Task description: Revise the material that opens with the line containing "Click the Open File folder" and closes with the line containing "The width and", swapping "microphone" for "speaker" and keeping all else as it is.

── Available data ──

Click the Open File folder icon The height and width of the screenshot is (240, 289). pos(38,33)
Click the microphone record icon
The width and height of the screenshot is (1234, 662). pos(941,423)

───
── Available data ──

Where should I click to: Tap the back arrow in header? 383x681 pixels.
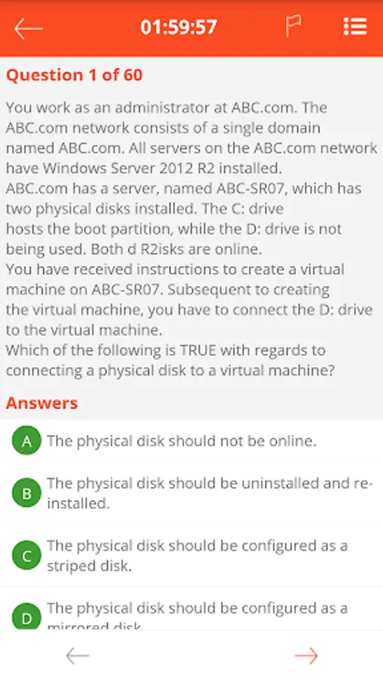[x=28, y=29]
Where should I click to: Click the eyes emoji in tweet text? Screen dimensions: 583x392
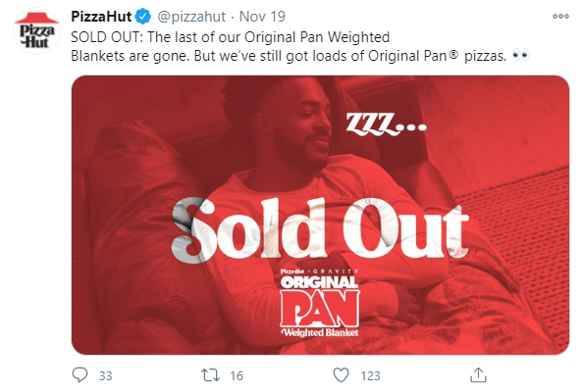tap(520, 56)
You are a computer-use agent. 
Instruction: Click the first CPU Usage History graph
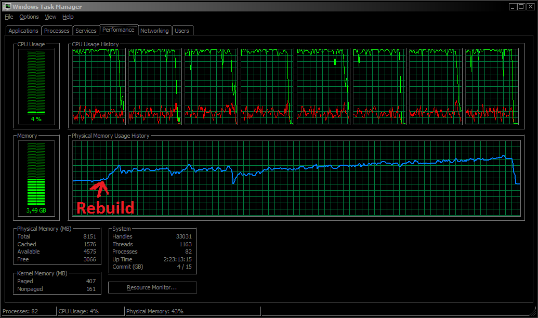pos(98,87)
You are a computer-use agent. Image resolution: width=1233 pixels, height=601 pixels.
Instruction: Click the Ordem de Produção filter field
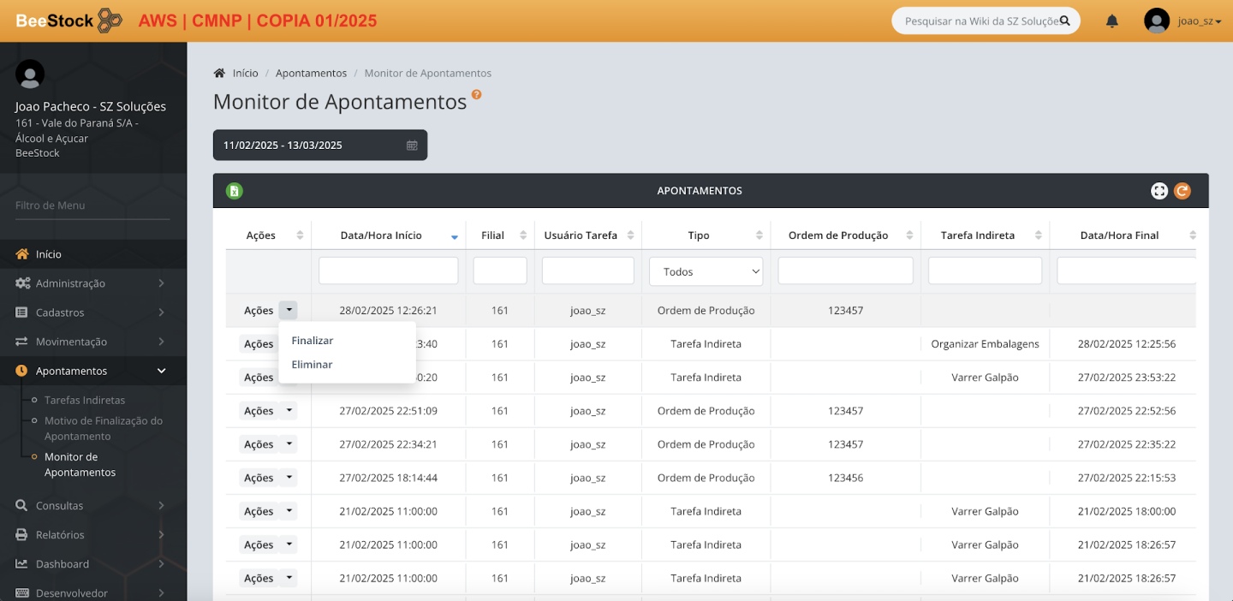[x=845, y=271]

───
── Available data ──

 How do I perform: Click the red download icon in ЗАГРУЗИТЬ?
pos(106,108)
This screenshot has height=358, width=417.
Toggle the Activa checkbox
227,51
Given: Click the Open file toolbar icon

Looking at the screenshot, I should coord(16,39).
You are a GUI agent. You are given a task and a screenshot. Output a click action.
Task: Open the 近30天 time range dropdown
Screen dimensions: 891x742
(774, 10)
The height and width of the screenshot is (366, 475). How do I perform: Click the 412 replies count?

───

Response to this exercise:
Click the Open File folder icon The height and width of the screenshot is (240, 289). pos(38,33)
Click the speaker record icon
The width and height of the screenshot is (1234, 662). pos(941,423)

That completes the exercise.